RAKYAT.NEWS, JAKARTA – Pengamat Pendidikan dari Universitas Negeri Semarang (Unnes), Edi Subkhan, mengatakan banyak akademisi di Indonesia menghalalkan segala cara untuk mendapatkan posisi guru besar.

Gelar tersebut memang dianggap sebagai puncak pencapaian pada bidang akademik.
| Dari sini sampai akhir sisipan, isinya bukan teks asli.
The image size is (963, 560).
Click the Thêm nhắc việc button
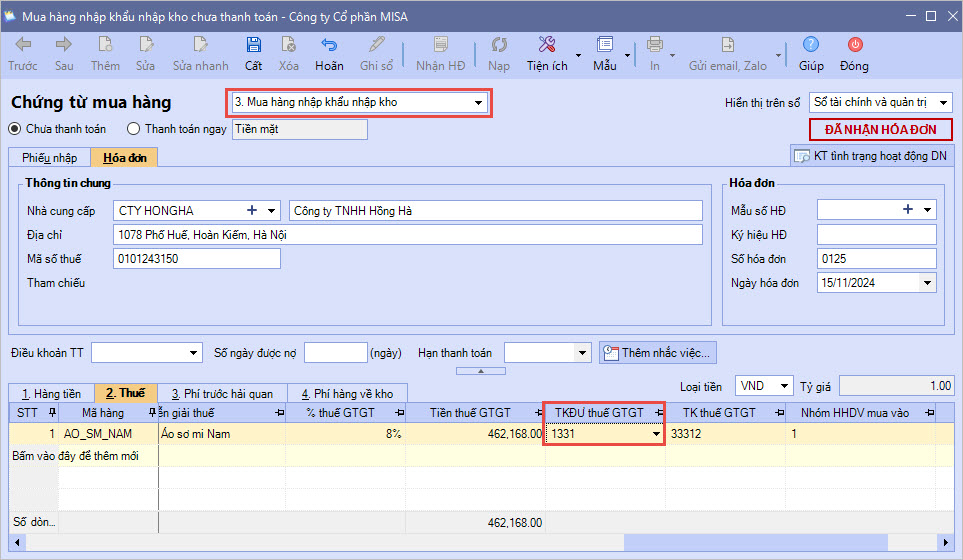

Namun, hal itu menjadi musibah jika tidak melalui tahapan yang seharusnya disaat iklim akademik belum terbangun baik.

“Sehingga yang muncul adalah jalur-jalur yang sifatnya instan,” kata Edi, Minggu (14/7/2024), mengutip tempo.co.

Edi menjelaskan bahwa praktik non prosedural tersebut mendapat restu dari banyak kampus. Menurut dia, ini berkaitan dengan akreditasi dan dana hibah riset dari pemerintah.

“Apalagi guru besarnya banyak, pasti akreditasinya akan bagus gitu. Jadi itu di satu sisi bagi kampus pasti menguntungkan juga soal akreditasi,” ucapnya.

Padahal untuk menyandang gelar guru besar, menurut Edi itu adalah hal yang sulit.

“Nah artinya memang kalau di masyarakat guru besar di Indonesia masih menjadi satu privilege yang ketika orang punya pilar itu akan dianggap sebagai satu capaian begitu ya. Padahal kalau dilihat secara rinci karyanya apa kan juga enggak jelas juga,” ucapnya.

Menurut Edi, guru besar juga mendapatkan tunjangan kehormatan dibanding dosen biasa dan nominalnya mencapai sekitar Rp 11 juta. Padahal jika dosen hanya sekitar Rp 3 juta sampai Rp 4 juta saja. Hal ini membuat banyak orang berlomba-lomba mendapatkan gelar Profesor tanpa kualitas.

“Jadi memang ke situ, tapi karena iklim-iklim yang belum terbangun baik ya akhirnya banyak yang melakukan kecurangan-kecurangan semacam itu,” tuturnya.